→ **Source excerpt**
--*--
Skip to content

GEMM partition_N > 1 produces incorrect results (affects Llama final vocab projection) #83

@tonyjie

Description

@tonyjie

GEMM partition_N > 1 produces incorrect results (affects Llama final vocab projection)

Summary

The GEMM operator produces incorrect results when partition_N > 1. Only the first partition (C_0) computes correctly; partitions C_1 through C_{N-1} produce wrong output. This directly affects the Llama 3.2 1B model, which uses partition_N=4 for its final vocab projection (128256 outputs).

There are two separate bugs:

  1. forward() returns wrong output shape when partition_N > 1 with static weights
  2. Runlist entries 1+ produce wrong results when multiple entries share the same XRT kernel handle

Affected Code

  • iron/operators/gemm/op.py_partition_B(), forward(), _execute_aie_operation()
  • iron/applications/llama_3.2_1b/src/model_with_json.py line 186 — partition_N=4

Reproduction

cd /path/to/IRON
source ironenv/bin/activate && source /opt/xilinx/xrt/setup.sh
python repro_partition_n_bug.py
repro_partition_n_bug.py (click to expand)
#!/usr/bin/env python3
"""Reproduce partition_N=4 GEMM bugs in IRON.

This script demonstrates two bugs in the GEMM operator when using partition_N > 1,
which is used by the Llama 3.2 1B final vocab projection (model_with_json.py line 186).

Usage:
    cd /path/to/IRON
    source ironenv/bin/activate && source /opt/xilinx/xrt/setup.sh
    python repro_partition_n_bug.py

Requirements: IRON with mlir_aie and XRT installed. No test framework changes needed.
"""

import torch
import numpy as np
from pathlib import Path
from ml_dtypes import bfloat16

from iron.operators.gemm.op import AIEGEMM
from iron.operators.gemm.reference import generate_golden_reference
from iron.common import AIEContext
from iron.common.utils import torch_to_numpy


def check_partition(output_2d, ref_2d, label):
    """Compare NPU output vs CPU reference (both as float32 2D arrays)."""
    out = output_2d.reshape(-1)
    ref = ref_2d.reshape(-1)
    n = min(len(out), len(ref))
--*--
→ **Entries**

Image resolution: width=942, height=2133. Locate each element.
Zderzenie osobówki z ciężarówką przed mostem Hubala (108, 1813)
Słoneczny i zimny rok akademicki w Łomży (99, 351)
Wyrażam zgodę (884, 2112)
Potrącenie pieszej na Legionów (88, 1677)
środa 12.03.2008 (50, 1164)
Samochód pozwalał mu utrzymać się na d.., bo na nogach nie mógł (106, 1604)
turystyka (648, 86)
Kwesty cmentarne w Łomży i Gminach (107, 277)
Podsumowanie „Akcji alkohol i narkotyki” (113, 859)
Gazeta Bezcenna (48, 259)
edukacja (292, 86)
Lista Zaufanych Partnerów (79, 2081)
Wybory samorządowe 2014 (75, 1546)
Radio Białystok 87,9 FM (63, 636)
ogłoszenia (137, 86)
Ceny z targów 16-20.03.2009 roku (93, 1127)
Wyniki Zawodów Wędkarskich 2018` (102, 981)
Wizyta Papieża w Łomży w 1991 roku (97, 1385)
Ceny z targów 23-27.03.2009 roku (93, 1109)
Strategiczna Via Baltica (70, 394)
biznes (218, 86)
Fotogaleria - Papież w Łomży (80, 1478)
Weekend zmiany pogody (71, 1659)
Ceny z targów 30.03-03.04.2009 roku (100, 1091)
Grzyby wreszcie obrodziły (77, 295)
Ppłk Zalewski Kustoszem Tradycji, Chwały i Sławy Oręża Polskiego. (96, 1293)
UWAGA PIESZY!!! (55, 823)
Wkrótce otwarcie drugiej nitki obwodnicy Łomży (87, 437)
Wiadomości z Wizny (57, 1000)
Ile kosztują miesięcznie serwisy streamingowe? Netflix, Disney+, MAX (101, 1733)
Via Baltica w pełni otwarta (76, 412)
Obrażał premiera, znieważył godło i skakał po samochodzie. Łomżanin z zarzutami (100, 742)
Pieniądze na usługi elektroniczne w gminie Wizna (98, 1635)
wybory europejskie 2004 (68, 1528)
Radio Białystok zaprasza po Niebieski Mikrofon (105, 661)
--*--
→ **Work to do**
a) In the GEMM issue, what partition_N value does the Llama 3.2 1B model use for its final vocab projection?
b) Translate this sentence from the GEMM issue into Spanish: "The GEMM operator produces incorrect results when partition_N > 1."
c) Copy the GEMM issue word for word, from "Description" to "projection (128256 outputs).".

→ **Responses for each task**
a) partition_N=4

b) El operador GEMM produce resultados incorrectos cuando partition_N > 1.

c)
Description

@tonyjie

GEMM partition_N > 1 produces incorrect results (affects Llama final vocab projection)

Summary

The GEMM operator produces incorrect results when partition_N > 1. Only the first partition (C_0) computes correctly; partitions C_1 through C_{N-1} produce wrong output. This directly affects the Llama 3.2 1B model, which uses partition_N=4 for its final vocab projection (128256 outputs).